I know that people can become out-right messianic after an LSD trip, but people can be similarly evangelical about travel or books or, obviously, religious experiences.

later edit: I actually do think it's more to it than that, for two reasons -- one is that while you're on acid, your brain tends to make wild connections between things that you wouldn't ordinarily do, but I don't think that's good or bad, necessarily -- it's like running an LLM on a very high temperature, it can be funny and interesting, but it's very hit and miss. The second is that I think it triggers a lot of self-reflection (to say the least) and can help you recognize and break out of negative personal patterns -- but that also tends to be what people think of as "bad trips".




I would add that it's not necessarily just self-reflection, but also reflection on other people around you, and on the world in general. This kind of stuff can also go places that, while more accurate than one's original perception, are not necessarily what one might like. And unlike negative personal patterns, this might not be something you can do anything about (the world stuff in particular). I still consider that valuable experience in its own right, but then I was never a proponent of "the less you know, the more soundly you sleep". Others may have a different subjective preference on that.

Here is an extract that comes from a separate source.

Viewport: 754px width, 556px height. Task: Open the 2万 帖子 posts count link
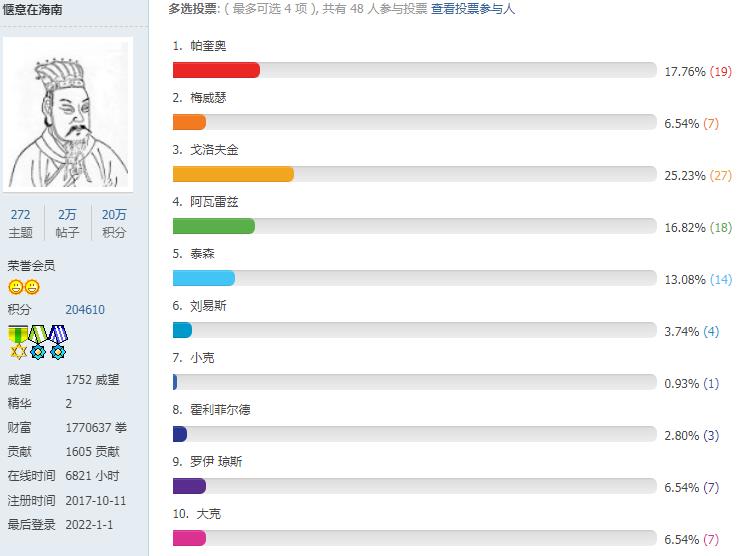click(x=67, y=223)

As far as "messianic" stuff, I think it comes mostly from heightened empathy, which appears to be a fairly universal thing during a trip (even if it doesn't necessarily stick after).


Thanks. That sounds far more balanced than what one can find in psychedelic literature _à la_ Leary.


> it's like running an LLM on a very high temperature

I can second this, specifically. For me, LSD often triggers thoughts that can't be put into words - upon trying, out come sentences like this:

"can have a haves and take a three sixteenth quarters. can have a what's very much like. can have an um somethings or others .... mmm much of somethings or others.... can havings a taken umpteenth very good time ...."

Those are real sentences I typed up while on LSD, knowing that they were complete gibberish, but it's what came out of my brain when I tried to put the thoughts into words. The thoughts had some sort of meaning, but not in words, just indescribable concepts. Whatever part of my brain translates thoughts and concepts into words had never been trained on those types of thoughts before, so it came out as gibberish.